Die häufigsten Ursachen für Rückenschmerzen im Alltag

Die häufigsten Ursachen für Rückenschmerzen im Alltag

Die Ursachen für Rückenschmerzen sind vielfältig. Besonders häufig sind Rückenschmerzen aber eine Art Warnsignal, das uns zu verstehen geben will: Im Alltag läuft einiges schief! Mangelnde Bewegung, einseitige Belastung, Übergewicht, Stress – all diese Faktoren können die Entstehung von muskulären Rückenschmerzen begünstigen. So verwundert es kaum, dass Rückenschmerzen heute zur regelrechten Volkskrankheit geworden sind. Man geht davon aus, dass etwa vier von fünf Menschen betroffen sind und dass Rückenschmerzen einer der häufigsten Gründe für krankheitsbedingte Arbeitsausfälle sind.

Doch wie ist dieses gehäufte Auftreten von Rückenschmerzen als Phänomen unserer Zeit erklärbar? Inwiefern ist unser Alltag denn so rückenschädlich?
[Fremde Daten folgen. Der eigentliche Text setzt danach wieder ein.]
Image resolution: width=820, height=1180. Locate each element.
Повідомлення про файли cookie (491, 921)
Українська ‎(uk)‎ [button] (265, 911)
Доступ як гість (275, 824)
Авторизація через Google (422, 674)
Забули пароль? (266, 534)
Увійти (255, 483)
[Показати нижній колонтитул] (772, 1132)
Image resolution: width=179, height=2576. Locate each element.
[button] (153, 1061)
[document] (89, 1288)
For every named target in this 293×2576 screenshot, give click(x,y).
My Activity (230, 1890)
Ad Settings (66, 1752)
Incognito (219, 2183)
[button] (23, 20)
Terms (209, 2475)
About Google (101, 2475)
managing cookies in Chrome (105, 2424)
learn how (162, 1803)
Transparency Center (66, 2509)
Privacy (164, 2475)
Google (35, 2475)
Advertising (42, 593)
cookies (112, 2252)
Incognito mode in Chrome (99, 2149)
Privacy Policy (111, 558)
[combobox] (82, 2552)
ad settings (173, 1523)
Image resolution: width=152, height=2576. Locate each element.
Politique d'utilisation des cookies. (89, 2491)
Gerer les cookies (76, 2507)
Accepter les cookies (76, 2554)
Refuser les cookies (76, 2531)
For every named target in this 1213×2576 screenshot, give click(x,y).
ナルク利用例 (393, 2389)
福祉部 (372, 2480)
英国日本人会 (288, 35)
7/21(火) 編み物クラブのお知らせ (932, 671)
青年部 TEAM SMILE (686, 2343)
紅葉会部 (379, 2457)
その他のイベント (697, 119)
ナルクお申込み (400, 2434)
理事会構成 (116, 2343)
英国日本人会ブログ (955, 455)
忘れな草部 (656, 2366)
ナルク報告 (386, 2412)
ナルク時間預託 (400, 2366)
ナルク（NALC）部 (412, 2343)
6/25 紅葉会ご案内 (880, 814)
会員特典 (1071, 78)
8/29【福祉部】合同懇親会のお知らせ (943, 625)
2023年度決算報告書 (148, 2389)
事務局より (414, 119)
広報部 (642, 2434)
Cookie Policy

Hier die häufigsten Ursachen für Rückenschmerzen, die durch unsere Lebensweise und daraus resultierende. muskuläre Verspannungen bedingt sind, im Überblick. Nicht eingeschlossen sind in dieser Auflistung Ursachen wie Krankheiten oder körperliche Vorgänge wie ein Bandscheibenvorfall, die grundsätzlich ebenfalls Rückenschmerzen auslösen können.

Bewegungsmangel: Gift für den Rücken

Unser Alltag ist heute auf ein Minimum an Bewegung reduziert. Mit dem Auto zur Arbeit, mit dem Lift ins Büro, per E-Mail mit den Kollegen kommunizieren und abends nichts wie ab auf die Couch vor den Fernseher. Genau hier liegt einer der Hauptgründe für die Häufigkeit von Rückenschmerzen in der heutigen Zeit.

Denn Bewegung ist das A & O, wenn es darum geht, Rückenschmerzen vorzubeugen. Gezieltes Rückenmuskeltraining ist dabei ebenso sinnvoll wie Ausdauersportarten oder auch Bewegungsmuster wie im Yoga. Hauptsache Bewegung! Versuchen Sie daher, die Bewegungslosigkeit abzuschütteln und jede Art von Training für Ihren Rücken in den Alltag zu integrieren.

Damit der Einstieg leichter fällt: Es muss nicht gleich die Jahresmitgliedschaft im Fitnessstudio sein. Für den Anfang ist es bereits sinnvoll, statt mit dem Bus in die Arbeit zu fahren öfters mal das Fahrrad zu nehmen oder auch in der Mittagspause einen kleinen Spaziergang einzulegen. Nach und nach sollten Sie dann versuchen, das Trainingspensum zu steigern. 20-30 Minuten Sport an ca. 3 bis 4 Tagen die Woche sind ideal.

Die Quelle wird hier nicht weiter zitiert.